→ REQUIRED ACTION: The expected output is an exact copy of each line from the line with "Open the Slides panel" through the end of the data below, with no pictures in it.

→ Stored data:

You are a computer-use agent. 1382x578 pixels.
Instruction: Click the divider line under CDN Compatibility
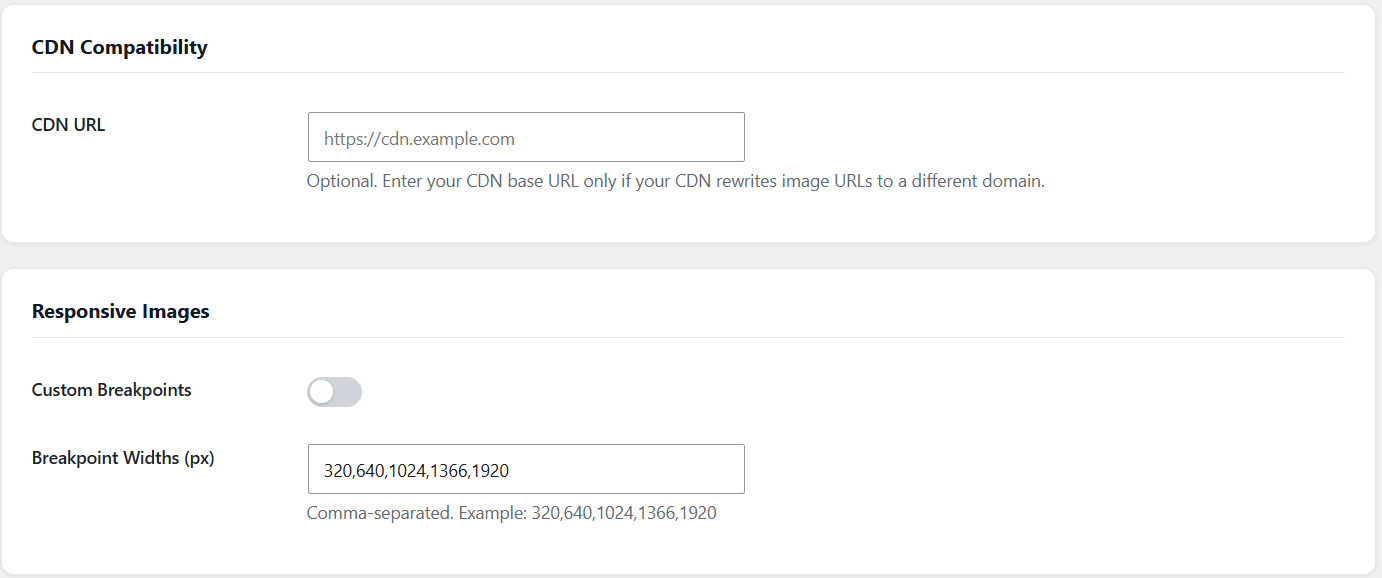pyautogui.click(x=688, y=72)
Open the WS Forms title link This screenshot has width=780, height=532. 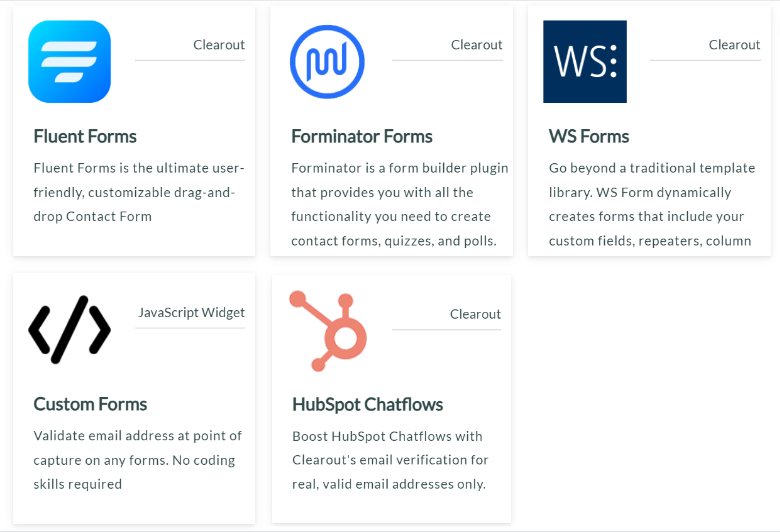589,136
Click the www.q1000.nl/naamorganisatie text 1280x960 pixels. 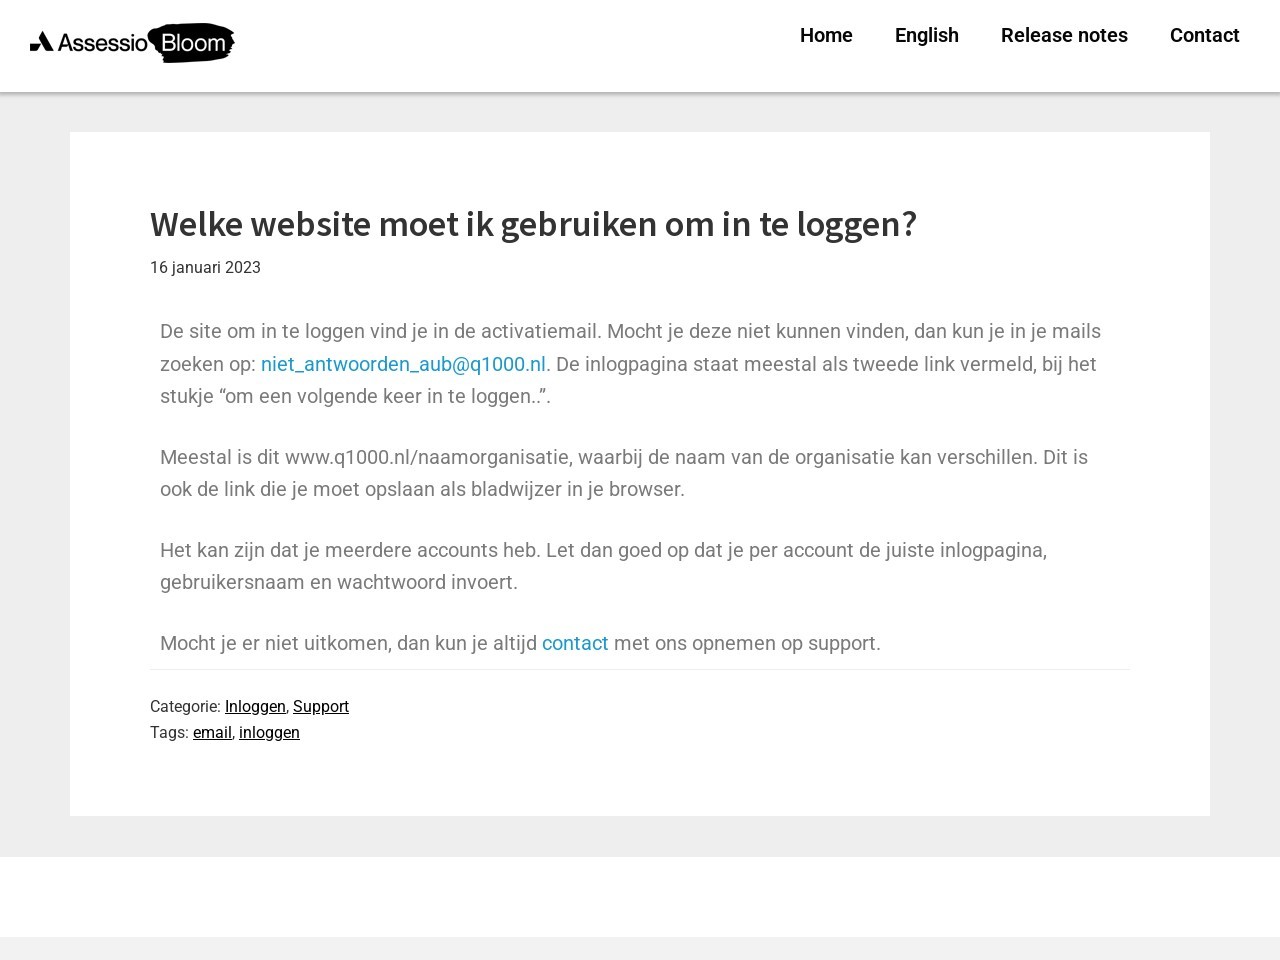pos(428,457)
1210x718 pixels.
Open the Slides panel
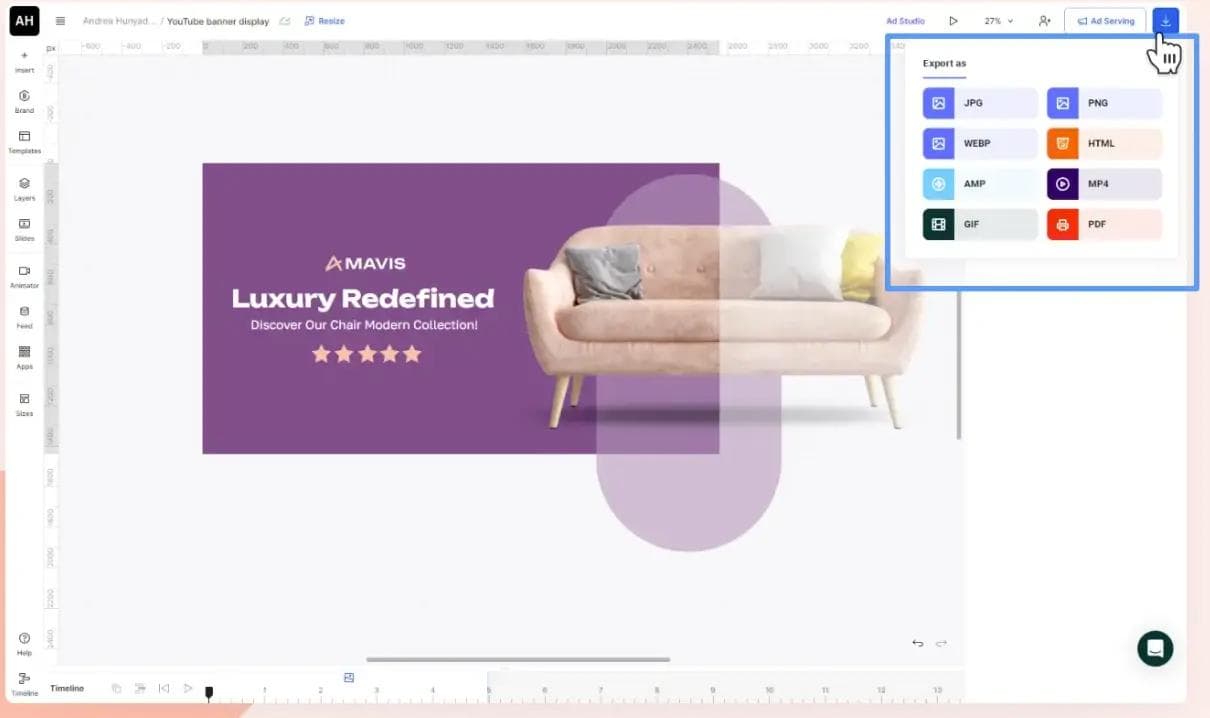tap(24, 229)
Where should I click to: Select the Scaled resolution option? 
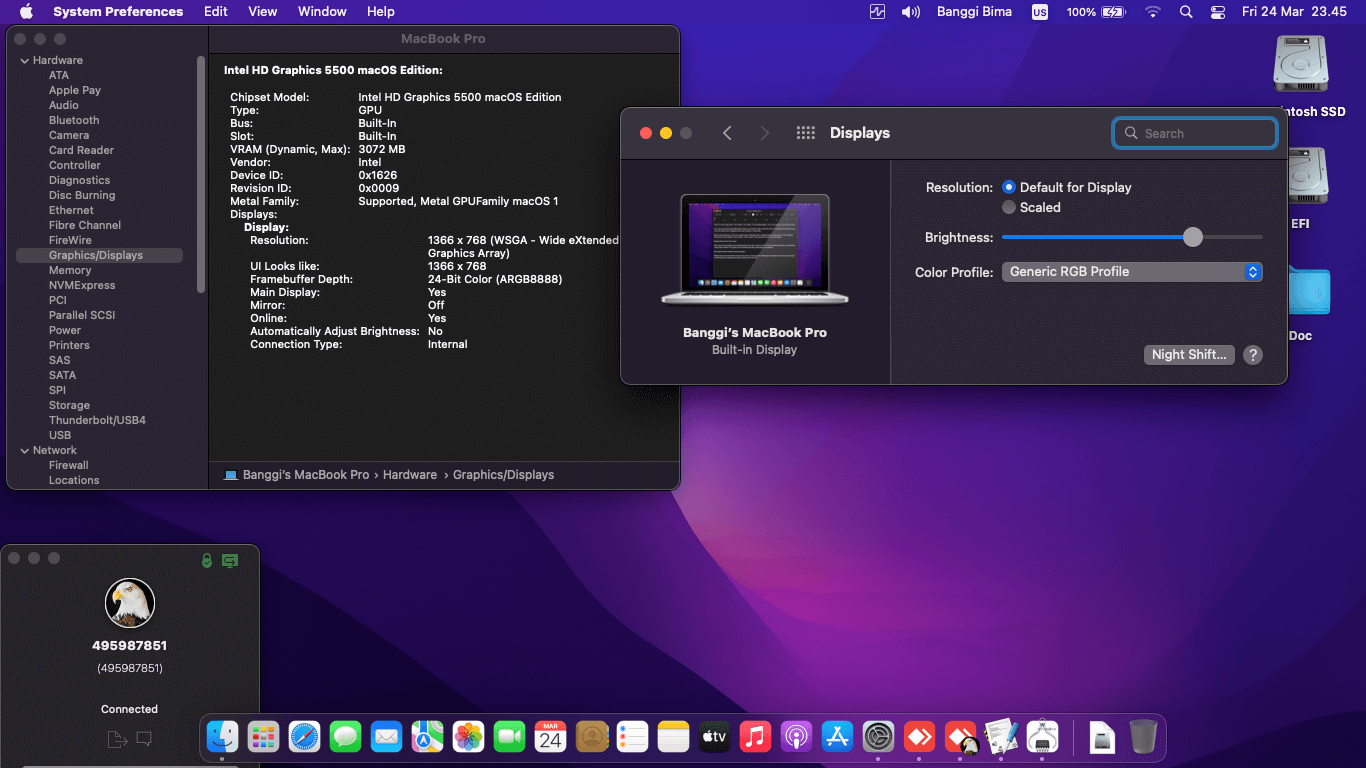1009,207
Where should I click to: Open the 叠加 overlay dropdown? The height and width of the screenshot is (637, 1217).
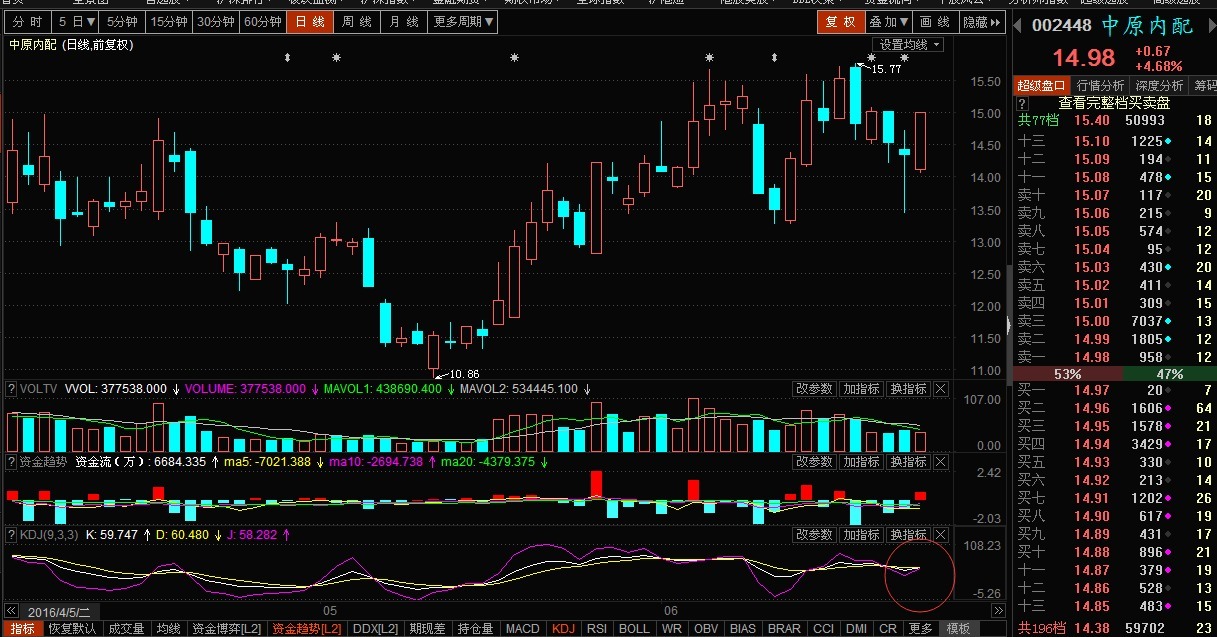point(889,22)
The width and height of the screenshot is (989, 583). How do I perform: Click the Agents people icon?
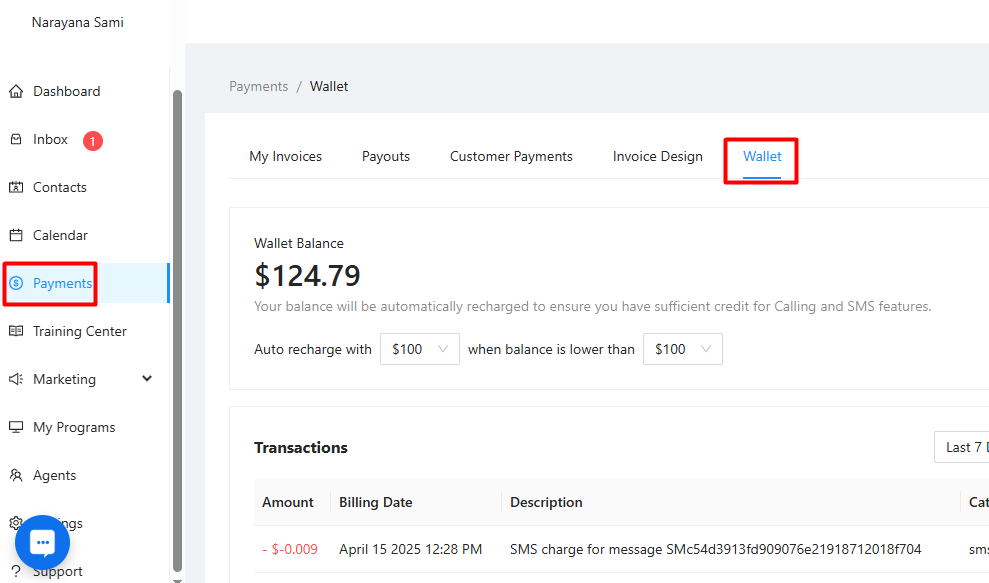tap(16, 476)
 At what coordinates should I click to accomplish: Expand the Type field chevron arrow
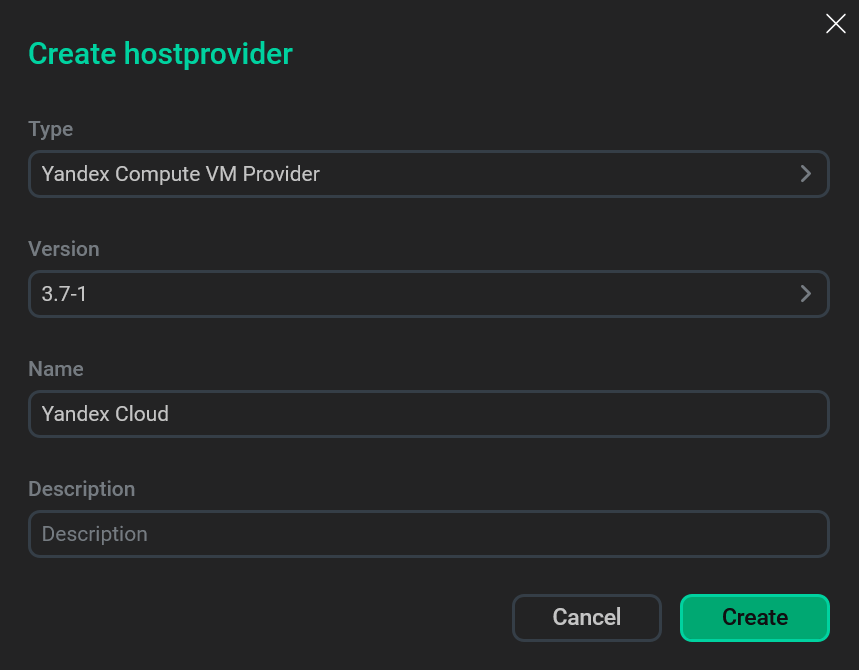tap(805, 174)
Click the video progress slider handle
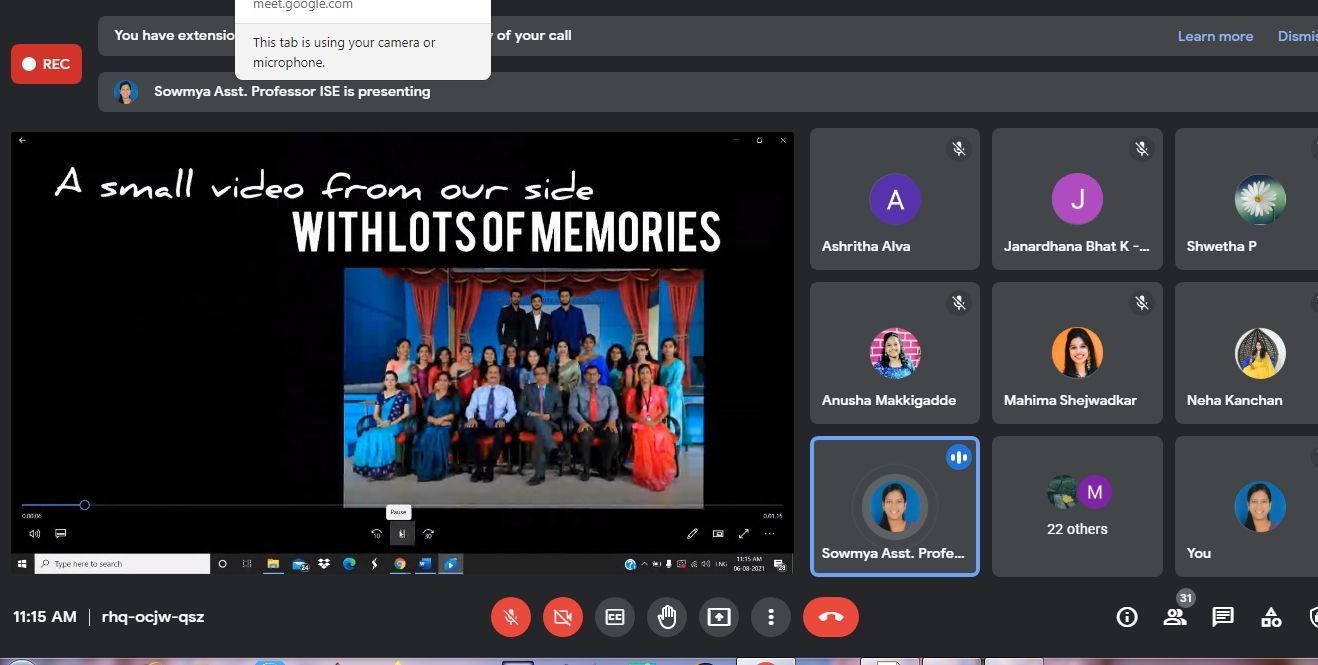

→ OUTPUT:
Open the Slides panel
tap(24, 229)
Where should I click to: Select the Scaled resolution option? 
1009,207
Where should I click to: Open the 叠加 overlay dropdown? The height and width of the screenshot is (637, 1217).
point(889,22)
The width and height of the screenshot is (989, 583). How do I perform: Click the Agents people icon?
tap(16, 476)
 At what coordinates should I click to accomplish: Expand the Type field chevron arrow
tap(805, 174)
Click the video progress slider handle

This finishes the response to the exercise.